2. Incorrect variable assignment
Some students struggle with creating two variables (x and y) and instead try to solve with just one variable. They might attempt to express everything in terms of just the number of 7's or just the number of 77's, missing the relationship between the two types of terms.

3. Missing the constraint recognition
Students may set up the equation \(7\mathrm{x} + 77\mathrm{y} = 350\) correctly but fail to recognize that both x and y must be non-negative integers. This constraint is crucial for limiting the possible solutions, and without recognizing it, students get lost in the solution process.

Errors while executing the approach

1. Arithmetic errors in simplification
When dividing \(7\mathrm{x} + 77\mathrm{y} = 350\) by 7 to get \(\mathrm{x} + 11\mathrm{y} = 50\), students commonly make calculation mistakes. They might incorrectly divide 77 by 7 (getting something other than 11) or divide 350 by 7 incorrectly (getting something other than 50).
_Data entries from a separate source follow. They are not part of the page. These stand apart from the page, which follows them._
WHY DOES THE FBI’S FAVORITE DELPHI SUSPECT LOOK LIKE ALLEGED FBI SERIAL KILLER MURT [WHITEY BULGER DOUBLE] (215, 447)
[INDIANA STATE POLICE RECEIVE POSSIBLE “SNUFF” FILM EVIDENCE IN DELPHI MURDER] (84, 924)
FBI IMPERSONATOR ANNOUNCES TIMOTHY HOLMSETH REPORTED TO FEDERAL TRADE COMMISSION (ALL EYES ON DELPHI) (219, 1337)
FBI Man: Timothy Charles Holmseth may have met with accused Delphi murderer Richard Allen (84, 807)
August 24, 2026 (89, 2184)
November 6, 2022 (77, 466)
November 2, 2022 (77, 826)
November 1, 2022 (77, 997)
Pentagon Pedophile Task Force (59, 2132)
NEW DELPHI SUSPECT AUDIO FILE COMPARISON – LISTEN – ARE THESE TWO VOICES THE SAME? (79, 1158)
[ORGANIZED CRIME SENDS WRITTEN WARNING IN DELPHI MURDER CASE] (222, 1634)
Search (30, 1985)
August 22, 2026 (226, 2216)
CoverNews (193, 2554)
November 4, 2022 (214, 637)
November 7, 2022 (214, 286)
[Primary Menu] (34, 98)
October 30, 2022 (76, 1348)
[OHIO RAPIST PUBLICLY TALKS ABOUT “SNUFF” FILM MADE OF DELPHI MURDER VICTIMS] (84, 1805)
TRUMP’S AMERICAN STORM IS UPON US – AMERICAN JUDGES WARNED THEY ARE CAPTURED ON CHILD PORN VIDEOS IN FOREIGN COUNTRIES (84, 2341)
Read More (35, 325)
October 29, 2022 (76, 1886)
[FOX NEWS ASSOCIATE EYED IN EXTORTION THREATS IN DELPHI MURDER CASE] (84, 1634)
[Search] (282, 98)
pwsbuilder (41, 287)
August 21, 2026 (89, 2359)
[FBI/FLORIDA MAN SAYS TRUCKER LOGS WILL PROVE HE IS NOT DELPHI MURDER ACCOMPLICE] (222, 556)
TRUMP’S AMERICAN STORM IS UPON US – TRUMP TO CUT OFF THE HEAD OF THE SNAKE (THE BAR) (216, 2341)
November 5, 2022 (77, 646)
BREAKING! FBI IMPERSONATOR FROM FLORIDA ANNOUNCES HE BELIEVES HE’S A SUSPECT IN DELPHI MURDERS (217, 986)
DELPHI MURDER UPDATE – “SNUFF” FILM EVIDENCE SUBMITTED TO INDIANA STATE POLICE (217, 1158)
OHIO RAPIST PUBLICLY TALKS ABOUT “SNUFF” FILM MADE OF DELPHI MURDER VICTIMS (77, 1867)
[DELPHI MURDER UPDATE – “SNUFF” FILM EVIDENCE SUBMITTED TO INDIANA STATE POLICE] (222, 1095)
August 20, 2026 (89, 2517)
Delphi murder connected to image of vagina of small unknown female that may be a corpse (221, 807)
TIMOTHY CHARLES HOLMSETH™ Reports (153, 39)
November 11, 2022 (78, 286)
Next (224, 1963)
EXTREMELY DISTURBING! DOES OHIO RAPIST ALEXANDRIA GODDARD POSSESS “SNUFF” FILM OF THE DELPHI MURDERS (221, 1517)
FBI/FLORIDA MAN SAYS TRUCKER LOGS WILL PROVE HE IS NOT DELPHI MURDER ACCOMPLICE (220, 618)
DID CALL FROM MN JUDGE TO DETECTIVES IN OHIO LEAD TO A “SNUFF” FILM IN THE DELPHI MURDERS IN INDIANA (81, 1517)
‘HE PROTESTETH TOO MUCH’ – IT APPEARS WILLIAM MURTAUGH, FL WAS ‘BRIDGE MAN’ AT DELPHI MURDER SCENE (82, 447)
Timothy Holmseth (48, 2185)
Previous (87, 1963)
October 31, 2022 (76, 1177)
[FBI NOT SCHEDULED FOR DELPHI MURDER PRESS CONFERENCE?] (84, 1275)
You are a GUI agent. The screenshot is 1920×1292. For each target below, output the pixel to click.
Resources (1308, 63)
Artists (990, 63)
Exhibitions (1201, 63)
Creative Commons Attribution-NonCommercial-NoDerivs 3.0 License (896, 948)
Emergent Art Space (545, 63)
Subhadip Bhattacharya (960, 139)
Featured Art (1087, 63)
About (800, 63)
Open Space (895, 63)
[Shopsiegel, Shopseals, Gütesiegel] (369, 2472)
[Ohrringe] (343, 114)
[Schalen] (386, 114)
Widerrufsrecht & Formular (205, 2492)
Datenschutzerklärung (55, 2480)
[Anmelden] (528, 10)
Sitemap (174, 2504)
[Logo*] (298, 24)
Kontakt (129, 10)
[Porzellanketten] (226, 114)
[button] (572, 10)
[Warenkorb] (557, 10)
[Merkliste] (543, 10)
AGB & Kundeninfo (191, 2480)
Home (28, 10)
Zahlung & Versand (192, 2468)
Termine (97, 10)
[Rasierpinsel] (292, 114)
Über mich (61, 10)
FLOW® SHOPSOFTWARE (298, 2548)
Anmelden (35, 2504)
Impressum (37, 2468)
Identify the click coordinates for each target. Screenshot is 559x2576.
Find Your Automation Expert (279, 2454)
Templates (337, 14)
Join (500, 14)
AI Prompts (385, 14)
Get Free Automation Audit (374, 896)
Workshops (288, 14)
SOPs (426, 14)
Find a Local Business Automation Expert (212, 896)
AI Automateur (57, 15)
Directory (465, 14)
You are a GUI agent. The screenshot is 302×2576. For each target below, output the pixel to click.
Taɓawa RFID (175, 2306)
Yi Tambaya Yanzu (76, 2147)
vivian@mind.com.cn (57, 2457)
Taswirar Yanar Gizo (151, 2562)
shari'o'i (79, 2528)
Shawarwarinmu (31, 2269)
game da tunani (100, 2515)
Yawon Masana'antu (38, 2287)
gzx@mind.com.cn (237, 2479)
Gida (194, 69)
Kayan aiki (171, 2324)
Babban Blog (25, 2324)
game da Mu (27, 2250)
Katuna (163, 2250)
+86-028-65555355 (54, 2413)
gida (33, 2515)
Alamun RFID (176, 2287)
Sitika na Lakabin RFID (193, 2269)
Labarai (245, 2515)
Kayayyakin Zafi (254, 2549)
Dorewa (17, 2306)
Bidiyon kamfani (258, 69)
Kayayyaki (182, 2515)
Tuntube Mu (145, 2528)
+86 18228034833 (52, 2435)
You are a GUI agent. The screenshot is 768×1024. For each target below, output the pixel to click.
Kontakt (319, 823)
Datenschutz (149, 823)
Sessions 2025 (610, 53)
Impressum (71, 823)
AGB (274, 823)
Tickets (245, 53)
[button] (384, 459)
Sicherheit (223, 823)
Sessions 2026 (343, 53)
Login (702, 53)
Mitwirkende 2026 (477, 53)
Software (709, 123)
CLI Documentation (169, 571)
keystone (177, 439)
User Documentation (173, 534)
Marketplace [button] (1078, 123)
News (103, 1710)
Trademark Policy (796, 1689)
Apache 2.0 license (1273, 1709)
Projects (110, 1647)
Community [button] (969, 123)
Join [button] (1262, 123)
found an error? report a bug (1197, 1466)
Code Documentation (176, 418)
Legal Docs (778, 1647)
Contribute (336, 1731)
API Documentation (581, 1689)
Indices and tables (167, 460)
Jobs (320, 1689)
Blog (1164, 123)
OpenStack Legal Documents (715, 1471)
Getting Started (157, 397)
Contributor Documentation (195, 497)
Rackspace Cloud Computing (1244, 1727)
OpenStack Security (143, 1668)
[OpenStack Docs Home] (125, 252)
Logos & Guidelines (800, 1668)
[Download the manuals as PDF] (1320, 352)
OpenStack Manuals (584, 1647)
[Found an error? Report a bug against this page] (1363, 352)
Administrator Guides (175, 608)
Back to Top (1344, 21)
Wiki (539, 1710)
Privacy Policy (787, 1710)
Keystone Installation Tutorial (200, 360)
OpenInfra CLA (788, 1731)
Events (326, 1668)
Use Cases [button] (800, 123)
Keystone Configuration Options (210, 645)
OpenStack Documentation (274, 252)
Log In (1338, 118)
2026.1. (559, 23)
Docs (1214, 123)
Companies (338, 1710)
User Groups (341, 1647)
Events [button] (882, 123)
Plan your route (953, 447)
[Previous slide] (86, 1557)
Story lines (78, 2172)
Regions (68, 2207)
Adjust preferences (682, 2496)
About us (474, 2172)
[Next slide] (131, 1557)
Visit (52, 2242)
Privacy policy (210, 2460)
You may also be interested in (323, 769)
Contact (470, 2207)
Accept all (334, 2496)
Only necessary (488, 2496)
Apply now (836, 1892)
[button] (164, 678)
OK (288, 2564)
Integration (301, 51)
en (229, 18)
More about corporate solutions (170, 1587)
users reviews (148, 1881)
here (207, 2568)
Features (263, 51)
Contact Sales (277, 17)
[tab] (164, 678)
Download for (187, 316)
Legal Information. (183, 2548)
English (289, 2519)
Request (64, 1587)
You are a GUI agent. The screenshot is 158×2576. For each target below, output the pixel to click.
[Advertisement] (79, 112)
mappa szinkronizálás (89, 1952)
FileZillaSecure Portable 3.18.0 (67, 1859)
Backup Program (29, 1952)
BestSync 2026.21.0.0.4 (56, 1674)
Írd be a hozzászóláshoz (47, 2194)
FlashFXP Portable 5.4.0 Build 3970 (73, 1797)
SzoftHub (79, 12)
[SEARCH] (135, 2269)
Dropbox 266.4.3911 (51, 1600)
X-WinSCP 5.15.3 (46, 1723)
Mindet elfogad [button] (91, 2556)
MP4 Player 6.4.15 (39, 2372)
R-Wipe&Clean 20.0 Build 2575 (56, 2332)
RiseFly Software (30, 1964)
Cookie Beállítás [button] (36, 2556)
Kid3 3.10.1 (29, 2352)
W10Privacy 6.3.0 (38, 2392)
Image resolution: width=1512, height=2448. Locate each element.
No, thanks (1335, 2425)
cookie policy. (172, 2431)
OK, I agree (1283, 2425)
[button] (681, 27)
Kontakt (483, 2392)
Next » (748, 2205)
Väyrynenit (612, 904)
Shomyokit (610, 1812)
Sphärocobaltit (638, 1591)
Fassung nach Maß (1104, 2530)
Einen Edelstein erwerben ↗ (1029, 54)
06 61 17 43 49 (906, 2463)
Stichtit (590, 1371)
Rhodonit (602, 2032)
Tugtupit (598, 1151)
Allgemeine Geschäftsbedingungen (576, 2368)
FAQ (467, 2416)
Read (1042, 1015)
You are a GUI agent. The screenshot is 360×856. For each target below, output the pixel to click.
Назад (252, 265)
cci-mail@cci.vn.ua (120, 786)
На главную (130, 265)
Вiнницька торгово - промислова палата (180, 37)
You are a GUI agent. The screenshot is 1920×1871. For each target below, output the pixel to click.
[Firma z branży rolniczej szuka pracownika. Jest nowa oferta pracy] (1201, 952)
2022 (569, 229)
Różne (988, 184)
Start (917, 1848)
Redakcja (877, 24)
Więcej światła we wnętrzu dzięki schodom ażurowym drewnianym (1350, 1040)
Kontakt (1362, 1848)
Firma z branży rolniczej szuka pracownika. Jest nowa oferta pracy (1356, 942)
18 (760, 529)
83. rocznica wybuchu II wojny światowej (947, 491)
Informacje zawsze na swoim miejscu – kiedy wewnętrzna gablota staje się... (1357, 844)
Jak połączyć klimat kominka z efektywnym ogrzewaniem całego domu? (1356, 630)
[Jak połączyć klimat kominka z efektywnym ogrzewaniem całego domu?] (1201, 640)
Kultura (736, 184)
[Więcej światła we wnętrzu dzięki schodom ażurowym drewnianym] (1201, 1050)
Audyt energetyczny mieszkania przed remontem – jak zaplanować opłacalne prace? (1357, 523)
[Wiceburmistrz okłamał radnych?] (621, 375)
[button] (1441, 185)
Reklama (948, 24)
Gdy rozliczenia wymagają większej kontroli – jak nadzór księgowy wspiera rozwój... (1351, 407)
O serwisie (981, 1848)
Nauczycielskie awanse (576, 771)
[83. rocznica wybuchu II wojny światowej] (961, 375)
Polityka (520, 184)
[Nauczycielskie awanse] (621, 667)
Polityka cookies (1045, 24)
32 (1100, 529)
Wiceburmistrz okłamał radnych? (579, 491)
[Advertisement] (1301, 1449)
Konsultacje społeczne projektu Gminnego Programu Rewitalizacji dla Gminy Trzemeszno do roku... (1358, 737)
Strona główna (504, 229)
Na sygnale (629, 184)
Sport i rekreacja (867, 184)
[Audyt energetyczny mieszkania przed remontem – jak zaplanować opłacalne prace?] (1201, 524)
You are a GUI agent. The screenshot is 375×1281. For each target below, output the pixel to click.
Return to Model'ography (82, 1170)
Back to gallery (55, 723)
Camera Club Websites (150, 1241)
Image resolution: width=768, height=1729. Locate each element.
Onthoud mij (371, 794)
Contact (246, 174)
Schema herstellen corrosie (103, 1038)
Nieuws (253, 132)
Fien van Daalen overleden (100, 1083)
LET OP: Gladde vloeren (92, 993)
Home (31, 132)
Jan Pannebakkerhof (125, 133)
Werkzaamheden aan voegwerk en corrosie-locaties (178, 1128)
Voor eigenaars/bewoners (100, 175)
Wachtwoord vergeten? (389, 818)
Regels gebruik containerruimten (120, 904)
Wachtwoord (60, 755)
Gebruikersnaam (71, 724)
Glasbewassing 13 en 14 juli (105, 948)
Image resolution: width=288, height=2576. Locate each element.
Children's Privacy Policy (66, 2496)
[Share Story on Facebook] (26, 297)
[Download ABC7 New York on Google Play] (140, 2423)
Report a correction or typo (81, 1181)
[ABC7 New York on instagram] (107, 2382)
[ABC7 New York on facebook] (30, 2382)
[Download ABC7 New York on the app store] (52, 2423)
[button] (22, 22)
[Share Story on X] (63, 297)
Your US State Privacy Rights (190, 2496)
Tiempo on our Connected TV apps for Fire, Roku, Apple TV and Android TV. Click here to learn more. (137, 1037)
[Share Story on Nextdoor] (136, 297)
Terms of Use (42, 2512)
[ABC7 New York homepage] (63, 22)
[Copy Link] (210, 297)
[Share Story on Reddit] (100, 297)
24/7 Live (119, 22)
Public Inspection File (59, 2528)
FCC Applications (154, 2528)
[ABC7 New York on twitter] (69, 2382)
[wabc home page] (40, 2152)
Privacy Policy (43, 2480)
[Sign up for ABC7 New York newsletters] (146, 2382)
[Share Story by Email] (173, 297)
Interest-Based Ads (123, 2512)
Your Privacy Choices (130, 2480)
2. Incorrect constraint application
When finding the maximum value of y from \(\mathrm{x} = 50 - 11\mathrm{y} \geq 0\), students often make errors. They might incorrectly solve \(50 - 11\mathrm{y} \geq 0\), getting the wrong upper bound for y, or forget that y must be a whole number, leading to testing non-integer values.

3. Incomplete case testing
Students may correctly identify that y can be 0, 1, 2, 3, or 4, but then fail to systematically test all cases. They might test only a few values of y and miss calculating n for all possible scenarios, potentially missing the correct answer.

Errors while selecting the answer

1. Confusing calculated values
After finding all possible values of n (10, 20, 30, 40, 50), students sometimes confuse these with the intermediate values they calculated (like x = 39 when y = 1). They might incorrectly select 39 instead of 40, mixing up the number of 7's with the total number of terms.

2. Verification errors
Even when students identify that n = 40 is the answer, they may make mistakes in the final verification step. When checking \(39(7) + 1(77) = 350\), they might miscalculate \(39 \times 7 = 273\) or the final sum, leading them to doubt their correct answer and potentially change it.